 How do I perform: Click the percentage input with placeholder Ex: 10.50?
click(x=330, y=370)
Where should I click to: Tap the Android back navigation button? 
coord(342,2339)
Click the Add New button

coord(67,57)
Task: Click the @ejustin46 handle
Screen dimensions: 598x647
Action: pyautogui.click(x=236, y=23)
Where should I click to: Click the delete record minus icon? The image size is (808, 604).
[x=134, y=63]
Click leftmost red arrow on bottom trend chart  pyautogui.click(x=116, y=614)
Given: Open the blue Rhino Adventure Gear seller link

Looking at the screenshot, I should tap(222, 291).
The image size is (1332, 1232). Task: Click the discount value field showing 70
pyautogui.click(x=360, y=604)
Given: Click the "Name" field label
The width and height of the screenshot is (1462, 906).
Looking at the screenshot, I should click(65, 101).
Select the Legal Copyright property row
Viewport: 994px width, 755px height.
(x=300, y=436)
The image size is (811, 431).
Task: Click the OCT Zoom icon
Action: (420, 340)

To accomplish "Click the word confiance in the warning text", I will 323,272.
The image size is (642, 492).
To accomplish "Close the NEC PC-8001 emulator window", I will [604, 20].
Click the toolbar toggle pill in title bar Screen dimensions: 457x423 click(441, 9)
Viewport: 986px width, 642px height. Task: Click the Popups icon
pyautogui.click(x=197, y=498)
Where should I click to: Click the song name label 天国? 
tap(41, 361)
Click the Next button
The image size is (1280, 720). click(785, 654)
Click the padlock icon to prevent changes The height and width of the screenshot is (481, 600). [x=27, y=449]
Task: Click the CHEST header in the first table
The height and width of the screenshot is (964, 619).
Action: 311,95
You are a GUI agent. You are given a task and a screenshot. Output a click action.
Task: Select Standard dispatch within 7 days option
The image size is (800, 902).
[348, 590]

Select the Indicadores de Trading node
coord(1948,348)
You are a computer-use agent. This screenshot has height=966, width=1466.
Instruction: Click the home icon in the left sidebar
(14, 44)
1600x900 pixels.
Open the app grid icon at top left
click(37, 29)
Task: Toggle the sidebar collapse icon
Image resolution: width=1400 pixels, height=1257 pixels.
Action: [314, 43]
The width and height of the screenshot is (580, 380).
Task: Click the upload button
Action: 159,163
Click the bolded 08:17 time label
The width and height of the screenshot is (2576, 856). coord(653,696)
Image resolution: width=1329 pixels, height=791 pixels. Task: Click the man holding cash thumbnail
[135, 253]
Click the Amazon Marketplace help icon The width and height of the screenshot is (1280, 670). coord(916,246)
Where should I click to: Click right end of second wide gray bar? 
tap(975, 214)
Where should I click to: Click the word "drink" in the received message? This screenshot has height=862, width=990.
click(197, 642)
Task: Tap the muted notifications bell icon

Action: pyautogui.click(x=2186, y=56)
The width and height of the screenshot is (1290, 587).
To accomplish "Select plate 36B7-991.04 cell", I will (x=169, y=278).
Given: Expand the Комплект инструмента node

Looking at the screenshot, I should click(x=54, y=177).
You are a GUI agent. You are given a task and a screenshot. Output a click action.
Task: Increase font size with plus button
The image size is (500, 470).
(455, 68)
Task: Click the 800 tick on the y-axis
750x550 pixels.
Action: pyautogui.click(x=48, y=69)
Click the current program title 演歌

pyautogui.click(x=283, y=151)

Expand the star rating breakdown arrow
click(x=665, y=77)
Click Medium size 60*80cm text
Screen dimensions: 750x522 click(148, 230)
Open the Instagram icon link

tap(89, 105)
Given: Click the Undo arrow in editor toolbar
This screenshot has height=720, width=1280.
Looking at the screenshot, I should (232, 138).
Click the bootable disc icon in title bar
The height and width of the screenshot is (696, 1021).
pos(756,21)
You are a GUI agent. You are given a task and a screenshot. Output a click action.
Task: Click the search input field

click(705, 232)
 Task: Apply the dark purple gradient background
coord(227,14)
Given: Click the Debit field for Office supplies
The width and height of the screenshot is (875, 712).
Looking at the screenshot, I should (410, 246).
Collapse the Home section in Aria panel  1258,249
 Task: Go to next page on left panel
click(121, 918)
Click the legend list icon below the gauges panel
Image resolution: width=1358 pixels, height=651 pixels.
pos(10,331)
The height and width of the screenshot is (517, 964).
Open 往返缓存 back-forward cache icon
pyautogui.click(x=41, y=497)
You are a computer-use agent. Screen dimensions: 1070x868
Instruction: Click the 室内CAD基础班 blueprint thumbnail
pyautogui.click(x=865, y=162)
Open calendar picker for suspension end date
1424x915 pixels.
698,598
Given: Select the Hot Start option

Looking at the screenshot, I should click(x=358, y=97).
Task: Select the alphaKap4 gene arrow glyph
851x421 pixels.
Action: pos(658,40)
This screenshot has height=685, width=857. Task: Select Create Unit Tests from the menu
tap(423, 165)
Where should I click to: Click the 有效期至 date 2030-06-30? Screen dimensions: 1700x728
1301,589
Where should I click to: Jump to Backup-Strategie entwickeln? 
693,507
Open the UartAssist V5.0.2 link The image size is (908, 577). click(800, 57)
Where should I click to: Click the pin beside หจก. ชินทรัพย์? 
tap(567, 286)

────────────────────────────────────────

Task to carry out >> Extract each entry in full, exactly as given.

Finished task >>
 How do I perform: Click the percentage input with placeholder Ex: 10.50?
click(x=330, y=370)
Where should I click to: Tap the Android back navigation button? 
coord(342,2339)
Click the Add New button

coord(67,57)
Task: Click the @ejustin46 handle
Screen dimensions: 598x647
Action: pyautogui.click(x=236, y=23)
Where should I click to: Click the delete record minus icon? The image size is (808, 604).
[x=134, y=63]
Click leftmost red arrow on bottom trend chart  pyautogui.click(x=116, y=614)
Given: Open the blue Rhino Adventure Gear seller link

Looking at the screenshot, I should tap(222, 291).
The image size is (1332, 1232). Task: Click the discount value field showing 70
pyautogui.click(x=360, y=604)
Given: Click the "Name" field label
The width and height of the screenshot is (1462, 906).
Looking at the screenshot, I should click(65, 101).
Select the Legal Copyright property row
Viewport: 994px width, 755px height.
(x=300, y=436)
The image size is (811, 431).
Task: Click the OCT Zoom icon
Action: (420, 340)

To accomplish "Click the word confiance in the warning text", I will 323,272.
The image size is (642, 492).
To accomplish "Close the NEC PC-8001 emulator window", I will [604, 20].
Click the toolbar toggle pill in title bar Screen dimensions: 457x423 click(441, 9)
Viewport: 986px width, 642px height. Task: Click the Popups icon
pyautogui.click(x=197, y=498)
Where should I click to: Click the song name label 天国? 
tap(41, 361)
Click the Next button
The image size is (1280, 720). click(785, 654)
Click the padlock icon to prevent changes The height and width of the screenshot is (481, 600). [x=27, y=449]
Task: Click the CHEST header in the first table
The height and width of the screenshot is (964, 619).
Action: 311,95
You are a GUI agent. You are given a task and a screenshot. Output a click action.
Task: Select Standard dispatch within 7 days option
The image size is (800, 902).
[348, 590]

Select the Indicadores de Trading node
coord(1948,348)
You are a computer-use agent. This screenshot has height=966, width=1466.
Instruction: Click the home icon in the left sidebar
(14, 44)
1600x900 pixels.
Open the app grid icon at top left
click(37, 29)
Task: Toggle the sidebar collapse icon
Image resolution: width=1400 pixels, height=1257 pixels.
Action: [314, 43]
The width and height of the screenshot is (580, 380).
Task: Click the upload button
Action: 159,163
Click the bolded 08:17 time label
The width and height of the screenshot is (2576, 856). coord(653,696)
Image resolution: width=1329 pixels, height=791 pixels. Task: Click the man holding cash thumbnail
[135, 253]
Click the Amazon Marketplace help icon The width and height of the screenshot is (1280, 670). coord(916,246)
Where should I click to: Click right end of second wide gray bar? 
tap(975, 214)
Where should I click to: Click the word "drink" in the received message? This screenshot has height=862, width=990.
click(197, 642)
Task: Tap the muted notifications bell icon

Action: pyautogui.click(x=2186, y=56)
The width and height of the screenshot is (1290, 587).
To accomplish "Select plate 36B7-991.04 cell", I will (x=169, y=278).
Given: Expand the Комплект инструмента node

Looking at the screenshot, I should click(x=54, y=177).
You are a GUI agent. You are given a task and a screenshot. Output a click action.
Task: Increase font size with plus button
The image size is (500, 470).
(455, 68)
Task: Click the 800 tick on the y-axis
750x550 pixels.
Action: pyautogui.click(x=48, y=69)
Click the current program title 演歌

pyautogui.click(x=283, y=151)

Expand the star rating breakdown arrow
click(x=665, y=77)
Click Medium size 60*80cm text
Screen dimensions: 750x522 click(148, 230)
Open the Instagram icon link

tap(89, 105)
Given: Click the Undo arrow in editor toolbar
This screenshot has height=720, width=1280.
Looking at the screenshot, I should (232, 138).
Click the bootable disc icon in title bar
The height and width of the screenshot is (696, 1021).
pos(756,21)
You are a GUI agent. You are given a task and a screenshot. Output a click action.
Task: Click the search input field

click(705, 232)
 Task: Apply the dark purple gradient background
coord(227,14)
Given: Click the Debit field for Office supplies
The width and height of the screenshot is (875, 712).
Looking at the screenshot, I should (410, 246).
Collapse the Home section in Aria panel  1258,249
 Task: Go to next page on left panel
click(121, 918)
Click the legend list icon below the gauges panel
Image resolution: width=1358 pixels, height=651 pixels.
pos(10,331)
The height and width of the screenshot is (517, 964).
Open 往返缓存 back-forward cache icon
pyautogui.click(x=41, y=497)
You are a computer-use agent. Screen dimensions: 1070x868
Instruction: Click the 室内CAD基础班 blueprint thumbnail
pyautogui.click(x=865, y=162)
Open calendar picker for suspension end date
1424x915 pixels.
698,598
Given: Select the Hot Start option

Looking at the screenshot, I should click(x=358, y=97).
Task: Select the alphaKap4 gene arrow glyph
851x421 pixels.
Action: pos(658,40)
This screenshot has height=685, width=857. Task: Select Create Unit Tests from the menu
tap(423, 165)
Where should I click to: Click the 有效期至 date 2030-06-30? Screen dimensions: 1700x728
1301,589
Where should I click to: Jump to Backup-Strategie entwickeln? 
693,507
Open the UartAssist V5.0.2 link The image size is (908, 577). click(800, 57)
Where should I click to: Click the pin beside หจก. ชินทรัพย์? 
tap(567, 286)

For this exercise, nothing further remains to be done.